Imugene Ltd (ASX:IMU, OTC:IUGNF) has dosed the first patient in the intratumoural (IT) combination arm of its Phase 1 onCARlytics (CF33-CD19) clinical trial, which is designed to convert hard-to-treat 'targetless' tumours to CD19-expressing solid tumours that can be targeted.
This development is part of the OASIS trial, which combines a CD19-expressing oncolytic virus with a CD19-targeting drug.
OASIS is designed to assess the safety and efficacy of Imugene's CD19 oncolytic virotherapy that explores two routes of administration, intratumoural (IT) injection and intravenous (IV) infusion, either alone, or in combination with blinatumomab, in patients with advanced or metastatic solid tumours.
The OASIS trial is expected to recruit up to 40 patients with advanced solid cancers that have spread, with the first patient being a colorectal cancer patient dosed at Northwestern University.
OASIS is being conducted at seven sites in the US including City of Hope, University of Cincinnati and MD Anderson Cancer Center, with the potential to open a total of 10 sites to recruit up to around 40 patients with advanced solid cancers that have spread.

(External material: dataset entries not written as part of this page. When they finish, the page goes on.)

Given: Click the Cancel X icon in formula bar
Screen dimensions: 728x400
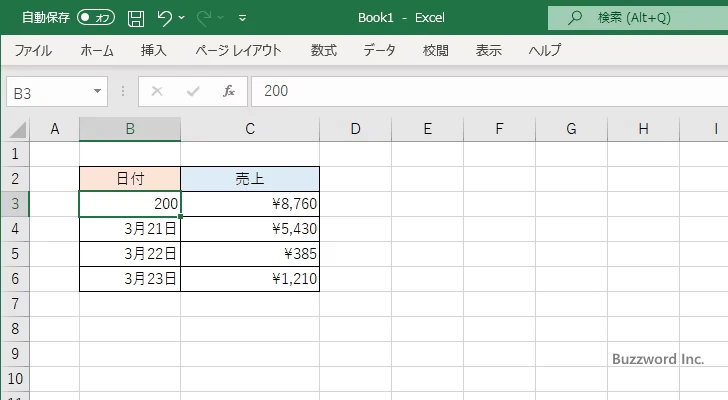Looking at the screenshot, I should (157, 91).
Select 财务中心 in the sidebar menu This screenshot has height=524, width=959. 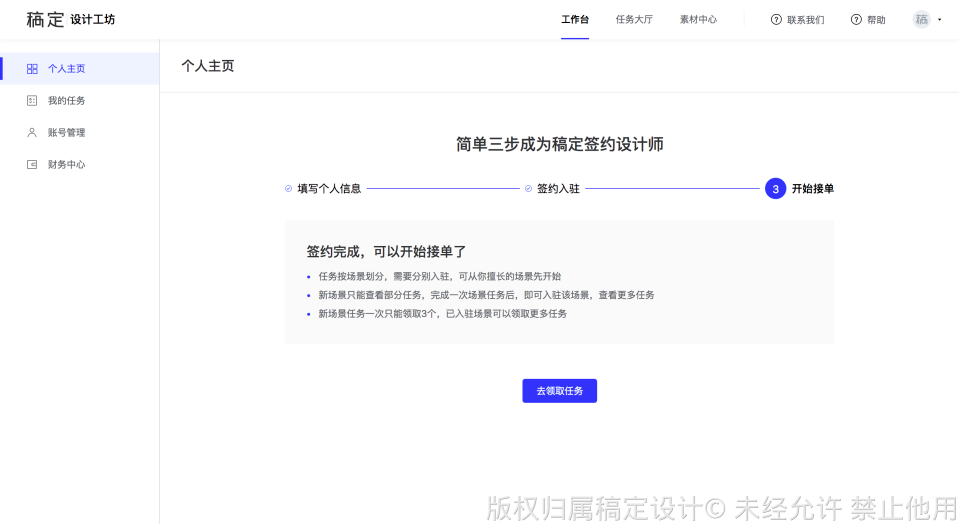pos(66,164)
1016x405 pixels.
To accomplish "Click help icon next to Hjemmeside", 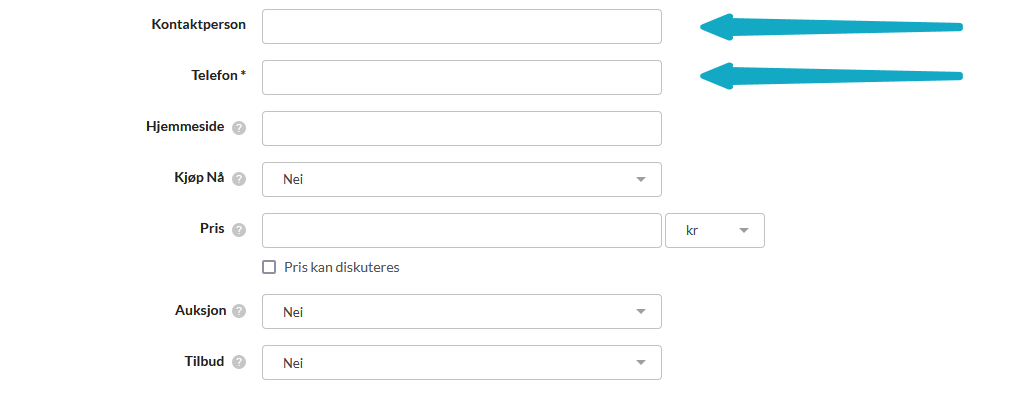I will [239, 128].
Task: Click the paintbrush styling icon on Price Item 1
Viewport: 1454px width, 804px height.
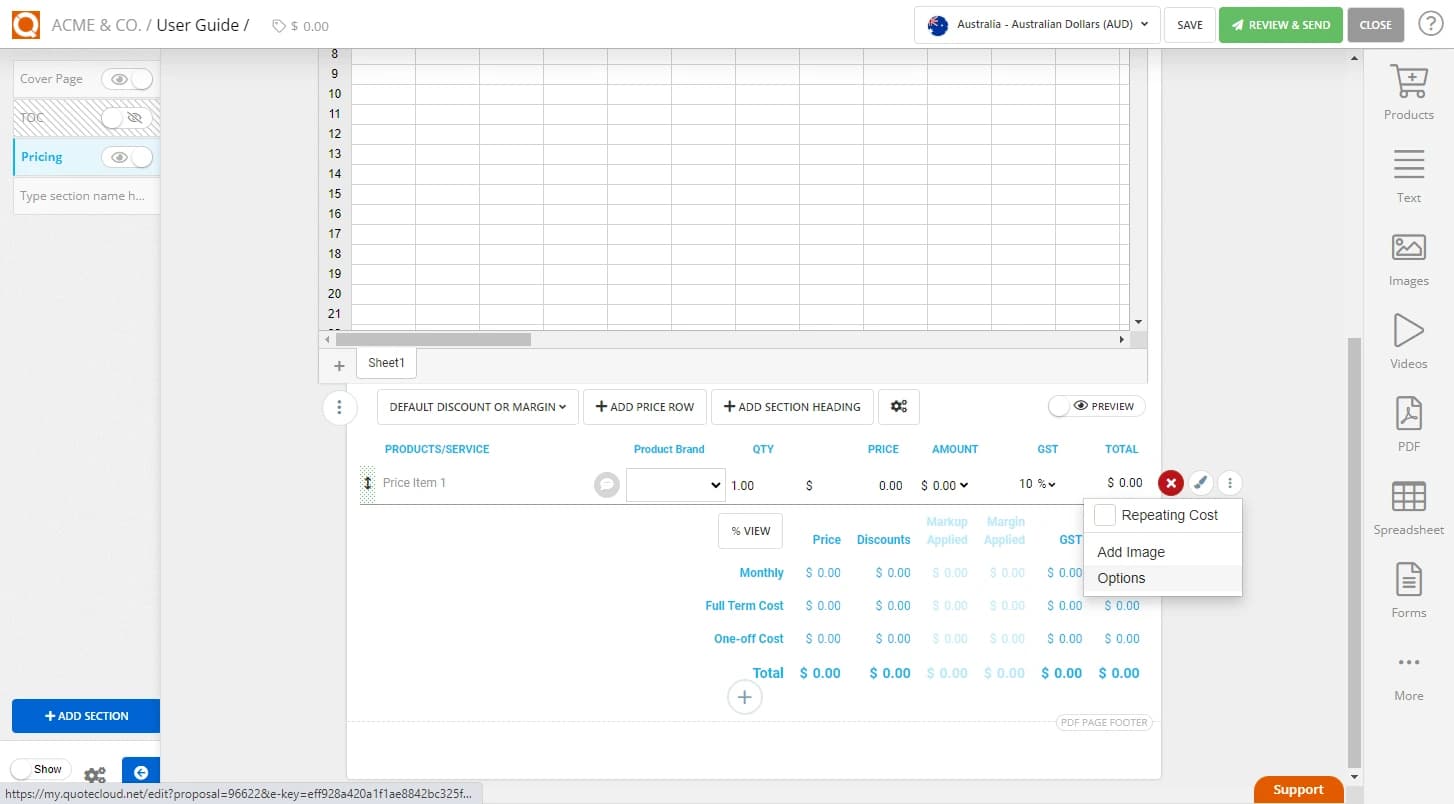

In February, the first patient with bile tract cancer was dosed in the IV monotherapy arm of the trial at City of Hope in California. Subject to the rate of patient enrolment, Imugene expects preliminary IT and/or IV combination status later this quarter.
Optimistic about the effectiveness
Imugene managing director and CEO Leslie Chong said: “We are pleased to have dosed the first patient in the intratumoural arm of our OASIS trial.
“With CD19 being a well-established target in blood cancers, we are optimistic about the effectiveness it could show in solid tumours.
“onCARlytics has the potential to induce expression of CD19 on the surface of solid tumours and allowing existing CD19 therapies to recognise and attack the cancer.
“We’re pleased to continue advancing this prospective new treatment option for those in need."